Author contributions
All authors contributed to the method conception and program design of this study. The research data collection, organization and statistical analysis were performed by M Fu, Z Li and X Zhang. The research data and statistical results proofreading was done by J Ma and F Shen. The first draft of the manuscript was written by M Fu and X Zhang. The revision of the manuscript was done by M Fu and Z Li. All the authors participated in the final proofreading of the manuscript and confirmed that there was no relevant conflict of interest.
Financial disclosure
This work was supported by the Fujian Provincial Health Technology Project under Grant 2021QNB020; and Xiamen Medical and Health Guidance Project under Grant 3502Z20214ZD1075 and 3502Z20224ZD1086. The authors have no other relevant affiliations or financial involvement with any organization or entity with a financial interest in or financial conflict with the subject matter or materials discussed in the manuscript apart from those disclosed.
Competing interests disclosure
The authors have no competing interests or relevant affiliations with any organization or entity with the subject matter or materials discussed in the manuscript. This includes employment, consultancies, stock ownership or options and expert testimony.
Writing disclosure
No writing assistance was utilized in the production of this manuscript.

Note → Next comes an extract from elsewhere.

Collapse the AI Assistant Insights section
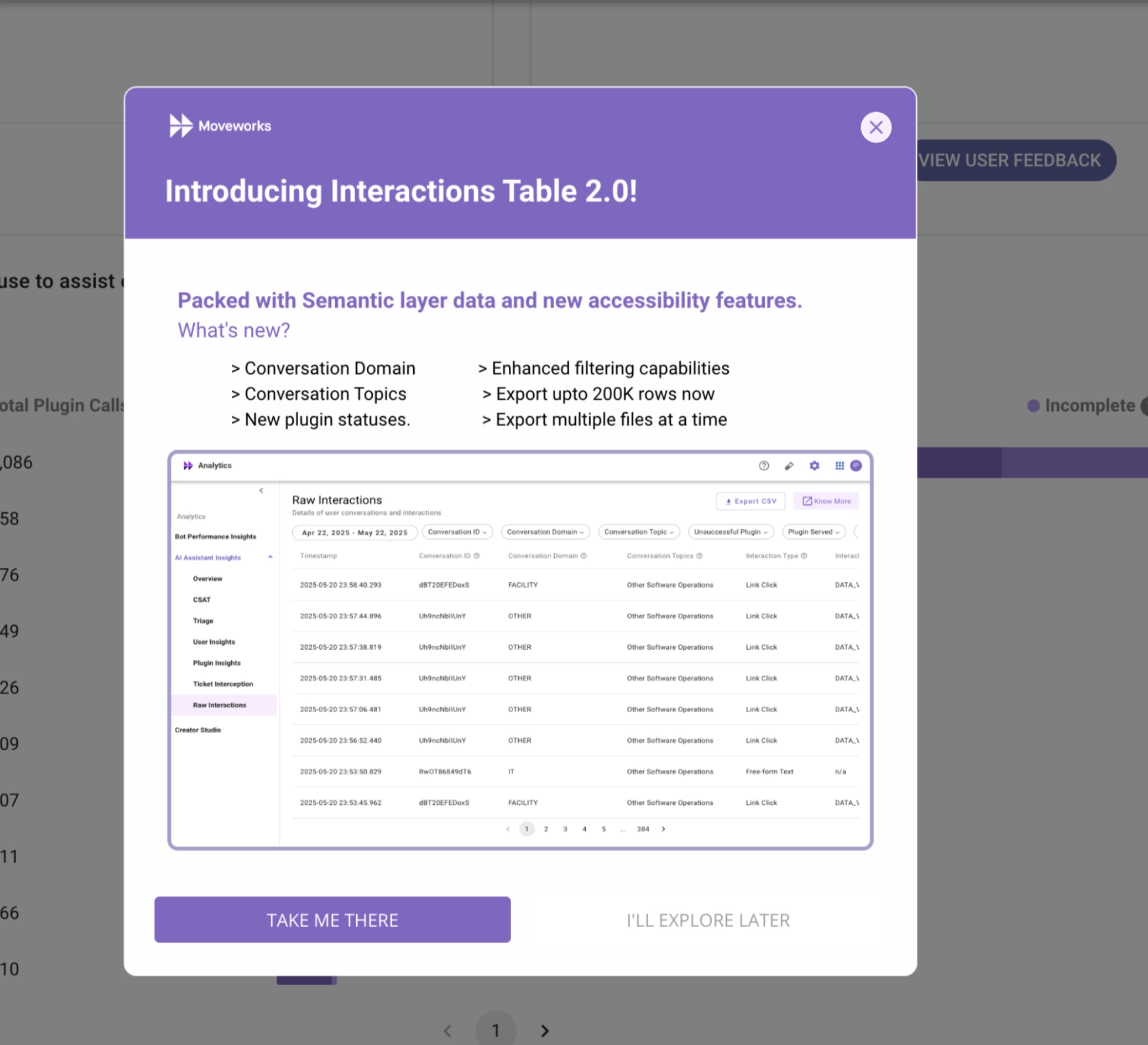Screen dimensions: 1148x1045 [x=270, y=557]
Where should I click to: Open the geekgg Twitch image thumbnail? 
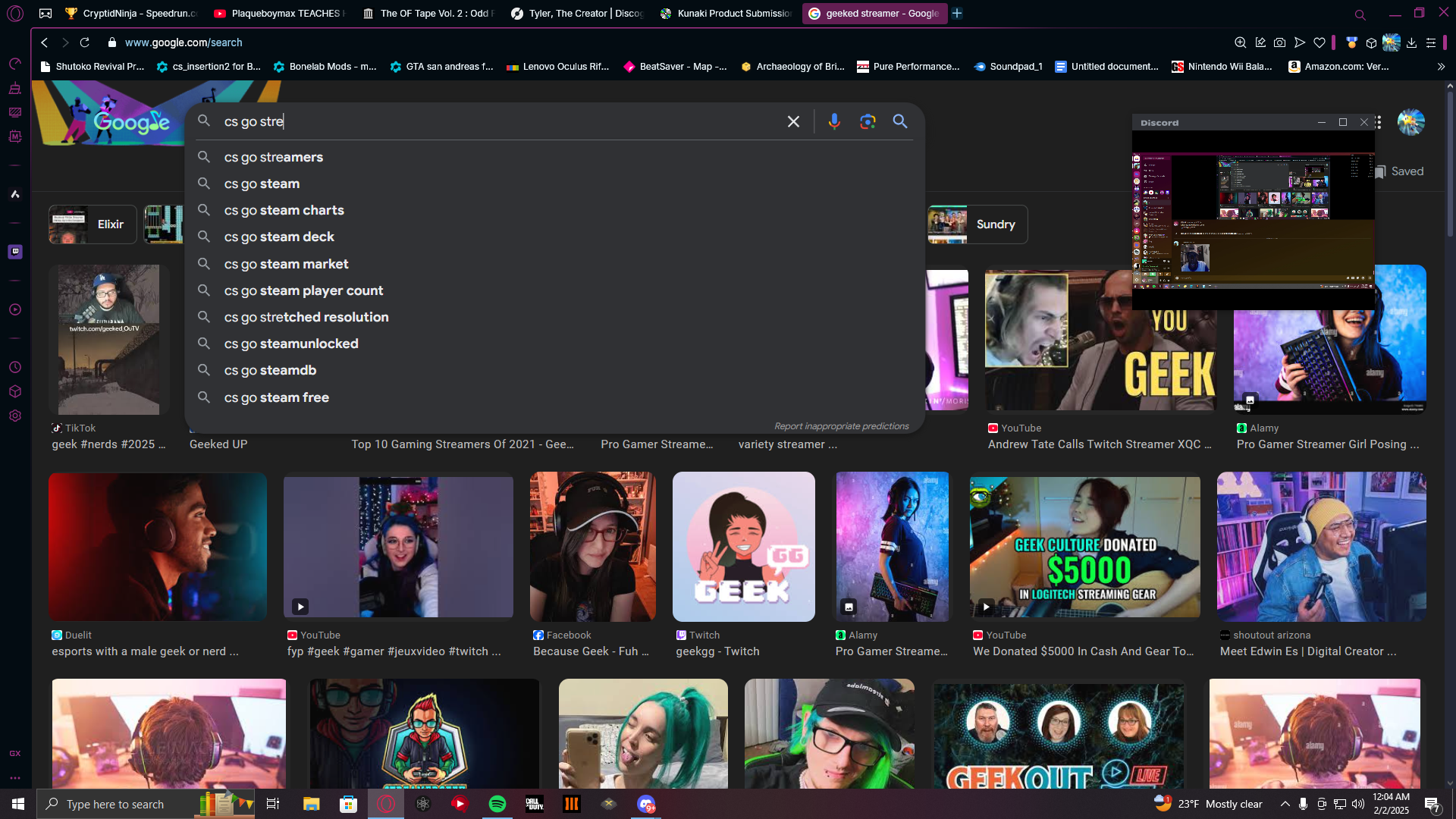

Ethical conduct of research
The authors state that they have obtained appropriate institutional review board approval or have followed the principles outlined in the Declaration of Helsinki for all human or animal experimental investigations. This study was approved by Ethics Committee of Zhongshan Hospital, Fudan University (Xiamen Branch) (No. B2023-136).
Data availability statement
The data that support the findings of this study are available from the corresponding author MD F upon reasonable request.